▸ **TASK GOAL**: From the entries below, transcribe exactly the lines between the line holding "Финансовый менеджмент (882, 402)" and the line holding "Vyrovná sa nový", inclusive; skip all other lines.

Saved entries:
##############################

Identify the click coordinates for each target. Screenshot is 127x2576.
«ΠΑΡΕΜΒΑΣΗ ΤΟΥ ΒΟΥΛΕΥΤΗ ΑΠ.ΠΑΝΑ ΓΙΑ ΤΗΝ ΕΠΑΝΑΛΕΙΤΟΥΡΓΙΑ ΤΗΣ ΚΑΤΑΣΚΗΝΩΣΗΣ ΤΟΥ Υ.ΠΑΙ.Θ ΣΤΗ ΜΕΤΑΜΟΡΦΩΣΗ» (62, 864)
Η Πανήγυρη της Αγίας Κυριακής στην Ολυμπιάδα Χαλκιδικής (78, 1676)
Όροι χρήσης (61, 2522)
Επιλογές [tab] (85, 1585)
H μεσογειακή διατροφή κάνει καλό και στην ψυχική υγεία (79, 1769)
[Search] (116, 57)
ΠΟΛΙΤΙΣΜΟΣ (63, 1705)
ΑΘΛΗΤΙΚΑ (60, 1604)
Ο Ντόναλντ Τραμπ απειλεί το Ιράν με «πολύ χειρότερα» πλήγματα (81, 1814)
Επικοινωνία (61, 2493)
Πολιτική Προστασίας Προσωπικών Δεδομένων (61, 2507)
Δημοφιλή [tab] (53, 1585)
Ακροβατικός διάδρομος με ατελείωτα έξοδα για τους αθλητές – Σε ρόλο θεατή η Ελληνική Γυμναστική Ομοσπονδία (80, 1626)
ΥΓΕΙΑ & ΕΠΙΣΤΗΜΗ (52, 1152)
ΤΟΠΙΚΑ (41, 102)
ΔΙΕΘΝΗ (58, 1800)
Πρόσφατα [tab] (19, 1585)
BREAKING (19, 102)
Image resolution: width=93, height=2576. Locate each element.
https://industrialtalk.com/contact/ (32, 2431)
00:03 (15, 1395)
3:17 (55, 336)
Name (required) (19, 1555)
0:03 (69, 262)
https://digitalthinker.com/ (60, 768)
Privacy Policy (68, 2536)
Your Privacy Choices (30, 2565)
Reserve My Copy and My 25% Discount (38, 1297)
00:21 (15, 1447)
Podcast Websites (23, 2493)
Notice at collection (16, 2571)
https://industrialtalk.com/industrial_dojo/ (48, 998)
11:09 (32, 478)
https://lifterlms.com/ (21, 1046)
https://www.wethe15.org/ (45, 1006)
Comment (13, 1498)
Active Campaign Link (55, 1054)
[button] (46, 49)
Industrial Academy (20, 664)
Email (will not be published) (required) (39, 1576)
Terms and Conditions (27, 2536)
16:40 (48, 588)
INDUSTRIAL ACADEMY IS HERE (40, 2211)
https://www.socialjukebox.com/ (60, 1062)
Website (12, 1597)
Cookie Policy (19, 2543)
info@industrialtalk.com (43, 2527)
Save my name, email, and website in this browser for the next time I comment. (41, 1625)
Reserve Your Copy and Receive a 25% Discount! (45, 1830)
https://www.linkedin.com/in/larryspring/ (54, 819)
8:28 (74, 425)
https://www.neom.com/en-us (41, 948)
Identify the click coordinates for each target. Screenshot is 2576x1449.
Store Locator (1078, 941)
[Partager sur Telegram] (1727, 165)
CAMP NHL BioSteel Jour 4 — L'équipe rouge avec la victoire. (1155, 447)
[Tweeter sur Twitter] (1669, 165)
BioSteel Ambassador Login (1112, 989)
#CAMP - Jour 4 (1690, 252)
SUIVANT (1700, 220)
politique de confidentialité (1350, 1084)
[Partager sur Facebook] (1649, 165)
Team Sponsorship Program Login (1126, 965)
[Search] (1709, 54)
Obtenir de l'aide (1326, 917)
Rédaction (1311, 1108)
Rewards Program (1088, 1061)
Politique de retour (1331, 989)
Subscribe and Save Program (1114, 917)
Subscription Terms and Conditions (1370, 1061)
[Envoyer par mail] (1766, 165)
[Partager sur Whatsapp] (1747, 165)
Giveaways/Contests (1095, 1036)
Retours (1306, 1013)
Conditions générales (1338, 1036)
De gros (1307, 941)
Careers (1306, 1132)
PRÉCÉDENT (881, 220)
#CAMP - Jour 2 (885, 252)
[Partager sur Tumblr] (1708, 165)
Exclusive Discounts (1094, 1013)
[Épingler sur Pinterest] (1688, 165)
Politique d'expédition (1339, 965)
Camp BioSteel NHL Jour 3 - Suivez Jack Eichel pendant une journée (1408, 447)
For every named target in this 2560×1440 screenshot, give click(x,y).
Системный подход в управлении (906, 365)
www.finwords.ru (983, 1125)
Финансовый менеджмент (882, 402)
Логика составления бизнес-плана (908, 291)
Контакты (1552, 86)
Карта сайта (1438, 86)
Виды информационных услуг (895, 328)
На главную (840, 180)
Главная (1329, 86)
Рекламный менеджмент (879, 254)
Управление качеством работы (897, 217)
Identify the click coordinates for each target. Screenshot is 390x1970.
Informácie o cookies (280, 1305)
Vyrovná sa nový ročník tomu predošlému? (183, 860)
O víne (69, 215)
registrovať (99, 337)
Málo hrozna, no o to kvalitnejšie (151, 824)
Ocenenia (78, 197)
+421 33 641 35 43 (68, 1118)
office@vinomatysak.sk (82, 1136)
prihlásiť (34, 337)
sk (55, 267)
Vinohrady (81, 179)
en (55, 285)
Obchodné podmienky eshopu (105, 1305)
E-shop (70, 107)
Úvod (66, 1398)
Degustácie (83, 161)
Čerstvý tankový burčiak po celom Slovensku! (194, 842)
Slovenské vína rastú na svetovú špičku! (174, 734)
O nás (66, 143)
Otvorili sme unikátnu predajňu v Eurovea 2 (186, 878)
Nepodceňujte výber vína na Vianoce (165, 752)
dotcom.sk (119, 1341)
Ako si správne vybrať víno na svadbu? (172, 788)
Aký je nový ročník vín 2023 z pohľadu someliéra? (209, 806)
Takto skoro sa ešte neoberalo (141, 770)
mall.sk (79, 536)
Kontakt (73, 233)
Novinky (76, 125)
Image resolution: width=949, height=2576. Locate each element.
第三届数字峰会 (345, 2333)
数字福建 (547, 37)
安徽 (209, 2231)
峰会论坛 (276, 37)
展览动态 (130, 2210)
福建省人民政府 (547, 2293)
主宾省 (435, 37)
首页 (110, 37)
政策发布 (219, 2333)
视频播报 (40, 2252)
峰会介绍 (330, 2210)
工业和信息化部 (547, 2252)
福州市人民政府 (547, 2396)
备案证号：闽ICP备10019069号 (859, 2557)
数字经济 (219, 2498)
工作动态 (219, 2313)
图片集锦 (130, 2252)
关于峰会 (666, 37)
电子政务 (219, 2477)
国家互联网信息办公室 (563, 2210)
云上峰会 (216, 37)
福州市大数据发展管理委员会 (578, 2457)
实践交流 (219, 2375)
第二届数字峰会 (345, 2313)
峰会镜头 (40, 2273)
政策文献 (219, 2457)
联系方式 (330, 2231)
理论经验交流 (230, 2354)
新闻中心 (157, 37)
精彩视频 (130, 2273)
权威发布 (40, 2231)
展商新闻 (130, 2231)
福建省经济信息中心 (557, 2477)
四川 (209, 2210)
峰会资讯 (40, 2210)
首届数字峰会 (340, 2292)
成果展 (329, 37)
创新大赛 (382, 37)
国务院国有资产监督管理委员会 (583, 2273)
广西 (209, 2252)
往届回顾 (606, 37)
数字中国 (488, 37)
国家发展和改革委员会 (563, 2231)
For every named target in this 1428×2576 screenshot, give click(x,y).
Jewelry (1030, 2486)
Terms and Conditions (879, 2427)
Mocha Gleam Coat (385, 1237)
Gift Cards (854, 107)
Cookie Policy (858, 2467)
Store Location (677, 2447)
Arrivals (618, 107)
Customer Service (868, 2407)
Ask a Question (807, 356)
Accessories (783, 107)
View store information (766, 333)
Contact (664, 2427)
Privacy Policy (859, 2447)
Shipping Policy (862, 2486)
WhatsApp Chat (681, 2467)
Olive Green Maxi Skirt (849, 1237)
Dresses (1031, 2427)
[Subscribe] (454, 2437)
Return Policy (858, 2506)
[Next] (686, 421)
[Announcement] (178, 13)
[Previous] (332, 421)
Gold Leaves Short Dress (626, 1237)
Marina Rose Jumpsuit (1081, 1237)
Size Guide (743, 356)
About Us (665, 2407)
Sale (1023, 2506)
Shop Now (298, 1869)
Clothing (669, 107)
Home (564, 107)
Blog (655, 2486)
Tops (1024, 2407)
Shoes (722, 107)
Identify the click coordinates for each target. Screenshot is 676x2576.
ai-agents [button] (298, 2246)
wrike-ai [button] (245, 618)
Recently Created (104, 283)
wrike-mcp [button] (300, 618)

##############################

▸ **RESULT FOR THIS EXERCISE**:
Финансовый менеджмент (882, 402)
Логика составления бизнес-плана (908, 291)
Контакты (1552, 86)
Карта сайта (1438, 86)
Виды информационных услуг (895, 328)
На главную (840, 180)
Главная (1329, 86)
Рекламный менеджмент (879, 254)
Управление качеством работы (897, 217)
Identify the click coordinates for each target. Screenshot is 390x1970.
Informácie o cookies (280, 1305)
Vyrovná sa nový ročník tomu predošlému? (183, 860)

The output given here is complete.